▸ Task details:
Word for word, return the lines from the start of the entries below through the line that has "[Carne de cerdo para Cuba] (79, 393)".

START Given data

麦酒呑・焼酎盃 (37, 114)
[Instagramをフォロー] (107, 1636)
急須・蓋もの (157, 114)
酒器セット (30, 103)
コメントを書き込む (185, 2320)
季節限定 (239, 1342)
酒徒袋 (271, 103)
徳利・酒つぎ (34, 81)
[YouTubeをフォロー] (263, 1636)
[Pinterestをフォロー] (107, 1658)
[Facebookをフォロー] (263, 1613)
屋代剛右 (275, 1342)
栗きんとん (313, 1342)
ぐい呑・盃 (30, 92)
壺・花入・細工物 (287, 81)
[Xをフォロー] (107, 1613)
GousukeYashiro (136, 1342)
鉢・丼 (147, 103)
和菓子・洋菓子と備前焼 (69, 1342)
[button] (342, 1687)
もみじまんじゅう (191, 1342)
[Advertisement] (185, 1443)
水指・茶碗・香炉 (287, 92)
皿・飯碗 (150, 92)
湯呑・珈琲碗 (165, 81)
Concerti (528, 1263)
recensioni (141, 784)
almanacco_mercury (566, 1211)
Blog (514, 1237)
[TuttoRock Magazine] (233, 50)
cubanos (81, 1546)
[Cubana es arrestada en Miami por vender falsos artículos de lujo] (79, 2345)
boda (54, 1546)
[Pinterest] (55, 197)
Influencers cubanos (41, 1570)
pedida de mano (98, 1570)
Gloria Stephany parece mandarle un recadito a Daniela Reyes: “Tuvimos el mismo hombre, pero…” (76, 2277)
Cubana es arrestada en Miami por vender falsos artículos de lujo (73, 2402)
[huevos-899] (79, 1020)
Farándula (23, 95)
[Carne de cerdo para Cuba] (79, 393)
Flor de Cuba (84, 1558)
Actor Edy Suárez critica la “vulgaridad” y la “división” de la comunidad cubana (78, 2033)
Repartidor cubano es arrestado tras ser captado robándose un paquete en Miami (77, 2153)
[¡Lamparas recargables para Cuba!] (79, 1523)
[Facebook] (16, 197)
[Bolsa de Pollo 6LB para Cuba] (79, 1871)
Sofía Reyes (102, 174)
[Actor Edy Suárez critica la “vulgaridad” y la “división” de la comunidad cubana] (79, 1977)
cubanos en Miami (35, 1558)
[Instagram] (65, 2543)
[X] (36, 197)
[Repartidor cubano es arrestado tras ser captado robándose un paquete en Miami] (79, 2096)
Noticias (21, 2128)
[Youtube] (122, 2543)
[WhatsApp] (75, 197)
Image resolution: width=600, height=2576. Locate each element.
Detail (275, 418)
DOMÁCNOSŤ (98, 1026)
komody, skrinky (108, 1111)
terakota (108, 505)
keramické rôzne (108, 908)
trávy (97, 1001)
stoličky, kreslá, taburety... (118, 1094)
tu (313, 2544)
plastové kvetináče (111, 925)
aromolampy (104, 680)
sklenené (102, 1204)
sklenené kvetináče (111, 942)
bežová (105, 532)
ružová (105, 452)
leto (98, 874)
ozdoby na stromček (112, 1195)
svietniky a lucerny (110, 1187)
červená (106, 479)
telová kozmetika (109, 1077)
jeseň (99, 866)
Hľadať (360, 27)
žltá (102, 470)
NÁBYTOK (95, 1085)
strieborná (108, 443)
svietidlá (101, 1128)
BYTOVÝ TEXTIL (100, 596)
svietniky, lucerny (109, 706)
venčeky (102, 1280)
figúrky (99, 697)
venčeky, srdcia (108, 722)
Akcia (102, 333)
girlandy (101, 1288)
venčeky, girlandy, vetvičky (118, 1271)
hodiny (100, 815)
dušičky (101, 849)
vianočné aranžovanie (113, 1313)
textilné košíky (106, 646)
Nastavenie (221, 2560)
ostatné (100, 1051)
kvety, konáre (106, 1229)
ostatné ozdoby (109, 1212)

END Given data

▸ Exercise output:
麦酒呑・焼酎盃 (37, 114)
[Instagramをフォロー] (107, 1636)
急須・蓋もの (157, 114)
酒器セット (30, 103)
コメントを書き込む (185, 2320)
季節限定 (239, 1342)
酒徒袋 (271, 103)
徳利・酒つぎ (34, 81)
[YouTubeをフォロー] (263, 1636)
[Pinterestをフォロー] (107, 1658)
[Facebookをフォロー] (263, 1613)
屋代剛右 (275, 1342)
栗きんとん (313, 1342)
ぐい呑・盃 (30, 92)
壺・花入・細工物 (287, 81)
[Xをフォロー] (107, 1613)
GousukeYashiro (136, 1342)
鉢・丼 (147, 103)
和菓子・洋菓子と備前焼 (69, 1342)
[button] (342, 1687)
もみじまんじゅう (191, 1342)
[Advertisement] (185, 1443)
水指・茶碗・香炉 (287, 92)
皿・飯碗 (150, 92)
湯呑・珈琲碗 (165, 81)
Concerti (528, 1263)
recensioni (141, 784)
almanacco_mercury (566, 1211)
Blog (514, 1237)
[TuttoRock Magazine] (233, 50)
cubanos (81, 1546)
[Cubana es arrestada en Miami por vender falsos artículos de lujo] (79, 2345)
boda (54, 1546)
[Pinterest] (55, 197)
Influencers cubanos (41, 1570)
pedida de mano (98, 1570)
Gloria Stephany parece mandarle un recadito a Daniela Reyes: “Tuvimos el mismo hombre, pero…” (76, 2277)
Cubana es arrestada en Miami por vender falsos artículos de lujo (73, 2402)
[huevos-899] (79, 1020)
Farándula (23, 95)
[Carne de cerdo para Cuba] (79, 393)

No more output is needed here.